Na sequência, pratos intensos chegam à mesa, como o javali selvagem que vem em dois modos de preparo: lombo grelhado com laranja, para comer com garfo e faca, e costela com cozimento de longa duração fincada no osso, para comer mesmo com as mãos. A lasanha de língua e rabo fecha a parte salgada do menu – o caldo é puro umami, com cogumelo e agrião.
Algo mais
Antes da etapa final, uma doce e salgada surpresa: uma degustação de queijos brasileiros com meles diferentes. Em seguida, a etapa doce começa com o cupuaçu absoluto. Nesse doce, o foco é na essência do fruto, em diferentes texturas e temperaturas, da compota ao sorvete, com acidez e dulçor equilibrados.

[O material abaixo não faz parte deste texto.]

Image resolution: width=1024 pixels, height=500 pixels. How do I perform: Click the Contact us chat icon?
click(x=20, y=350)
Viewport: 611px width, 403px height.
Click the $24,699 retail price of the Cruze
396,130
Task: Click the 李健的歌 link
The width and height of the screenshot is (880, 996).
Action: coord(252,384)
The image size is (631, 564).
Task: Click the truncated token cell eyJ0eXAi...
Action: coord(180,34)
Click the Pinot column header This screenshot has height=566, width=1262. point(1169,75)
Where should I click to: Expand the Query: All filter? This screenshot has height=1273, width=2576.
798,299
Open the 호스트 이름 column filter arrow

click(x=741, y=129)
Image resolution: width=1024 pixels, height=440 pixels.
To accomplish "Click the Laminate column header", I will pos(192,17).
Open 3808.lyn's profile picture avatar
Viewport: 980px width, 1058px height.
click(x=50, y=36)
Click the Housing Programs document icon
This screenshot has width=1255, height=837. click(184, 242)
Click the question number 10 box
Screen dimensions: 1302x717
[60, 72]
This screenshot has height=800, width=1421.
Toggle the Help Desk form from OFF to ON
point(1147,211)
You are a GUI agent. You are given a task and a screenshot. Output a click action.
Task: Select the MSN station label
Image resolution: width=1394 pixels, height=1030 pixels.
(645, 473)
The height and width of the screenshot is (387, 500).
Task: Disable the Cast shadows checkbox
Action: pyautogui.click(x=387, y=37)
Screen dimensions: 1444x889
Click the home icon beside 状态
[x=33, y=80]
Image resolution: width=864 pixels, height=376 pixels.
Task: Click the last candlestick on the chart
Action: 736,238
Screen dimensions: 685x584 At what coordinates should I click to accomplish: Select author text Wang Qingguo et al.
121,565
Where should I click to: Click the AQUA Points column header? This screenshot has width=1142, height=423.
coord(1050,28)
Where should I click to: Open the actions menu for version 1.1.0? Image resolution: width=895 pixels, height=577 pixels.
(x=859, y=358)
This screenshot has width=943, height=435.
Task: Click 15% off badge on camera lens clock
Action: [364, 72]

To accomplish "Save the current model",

Não poderia faltar um picolé na lista de sobremesas da chef confeiteira Bianca Mirabili. Sua paixão pelo preparo é conhecida de longa data e, aqui, a casquinha crocante de chocolate intenso guarda a cremosidade do creme gelado de pipoca. O açúcar explosivo polvilhado em cima do doce deixa o conjunto ainda mais surpreendente e adiciona uma experiência auditiva ao prato.
A mandioca é a grande homenageada do encerramento do menu. Um entremet com recheio que remete ao tradicional bolo Souza Leão, feito com massa puba (massa de mandioca fermentada), a última sobremesa busca criar um semifreddo com raízes coloniais, com toffee de tucupi preto – para trazer umami, salgado e acidez para o grand finale.
Para terminar mesmo, um cafezinho ou chá, com docinhos: chocolate com amendoim, copinho de doce de cappuccino e sanduichinho doce de romeu e julieta são alguns exemplos. Um dos destaques é o brigadeiro de tomate com manjericão, que, apesar de ser uma ideia fora do convencional, faz total sentido na boca.
Harmonização
As escolhas de Marcelo Fonseca, eleito sommelier do ano pelo Guia Michelin 2025, são uma atração à parte, que completa a experiência ora de maneiras tradicionais, ora apostando em formas mais inusitadas. Nesta edição, por exemplo, ele harmoniza o menu com vinhos brancos, tintos e até saquê.
A harmonização pode ser escolhida em três caminhos: sintonia (R$ 619), com a mistura entre vinhos brasileiros e italianos; plena (R$ 995), que contempla bebidas de diversos países; e magna (R$ 2.113), baseada em rótulos de produtores do Velho Mundo.